Sir Billi, he said, was “woefully anaemic”. He hated its “convoluted series of silly set-pieces”, its “simplistic story and non-sequitur style”. He went on: “Sir Billi lacks the looks or charm of even the most rudimentary CG offerings being made today, as if not only the animation but also the plot and characters were spat out by off-the-shelf software.”

“It was so horrific,” Tessa says. Sir Billi was billed as a landmark, the first computer animated film out of Scotland, and it now stands as the last cinematic work of Sir Sean Connery. 

Debruge’s review was the first of many critics to pull Sir Billi apart. The finale of one of the 20th century’s most enduring stars has become a curio, with a second life as material for YouTubers looking for something to dunk on. “This TERRIBLE Film Got 0 per cent on Rotten Tomatoes…” has 440,000 views. “What the HELL is Sir Billi? (An Inappropriate Kids Movie)” has two million.  

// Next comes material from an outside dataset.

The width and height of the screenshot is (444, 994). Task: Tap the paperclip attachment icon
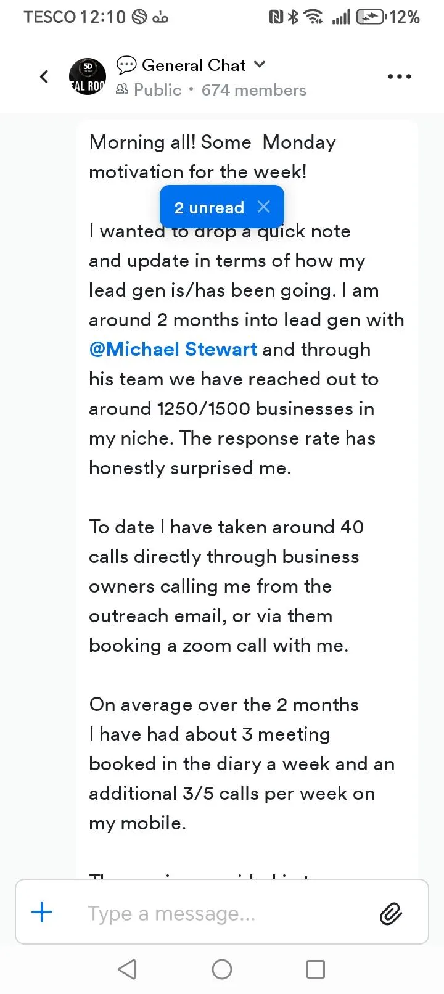point(391,913)
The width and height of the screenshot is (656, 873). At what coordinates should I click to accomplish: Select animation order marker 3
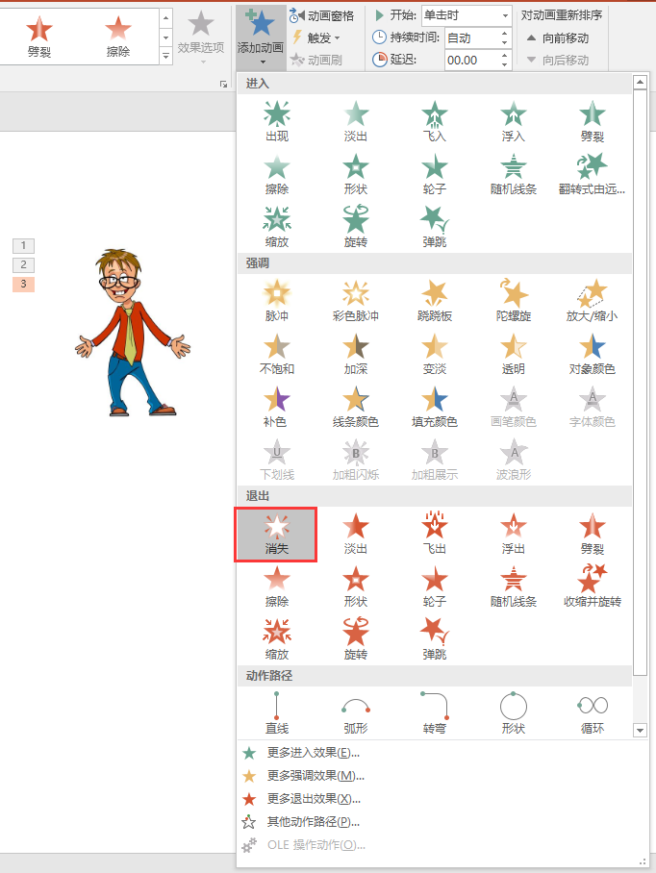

The Hartmanns’ first animation venture was T-Babe, a computer generated pop star the couple launched in 2000 to put a face to Sascha’s dance music. T-Babe’s look was somewhere between Lara Croft and Gwen Stefani, and had a whole backstory: she was 18, the child of a professor and a hippie, single “but lonely”, fluent in Spanish, German, Italian and Japanese, and spent her down-time shopping, competing in athletics and “cybo-funking”. Despite much press attention, T-Babe’s debut single Peter Pumpkineater missed the charts.

After selling the rights to a T-Babe film which didn’t materialise, the Hartmanns put the money into their next idea: an animated children’s TV series. It would be set in the fictional Highland town of Catterness, and follow the exploits of skateboarding octogenarian vet Sir William Sedgewick. It’d be “quintessentially Scottish,” says Tessa. 

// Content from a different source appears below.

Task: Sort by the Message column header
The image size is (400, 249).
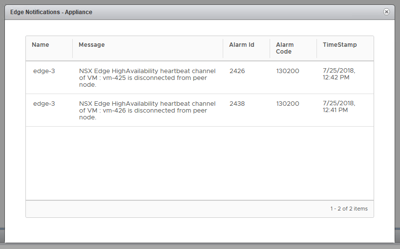Action: [92, 45]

Neither were in the film industry – she worked as a strategist for luxury brands, he had studied clinical neuropsychology – but they put together a three-minute teaser, plus storyboards and a plot outline for a short film, and drew up their dream voice cast. Top of the list was Sir Sean Connery.

Then in his late seventies, Connery had been in retirement since The League of Extraordinary Gentlemen took a critical pasting in 2003. “He won’t make another film,” Connery’s friend Sir Michael Caine said in 2011. “The movie business retired him because he didn’t want to play small parts about old men and they weren’t offering him any young parts in romantic leads.”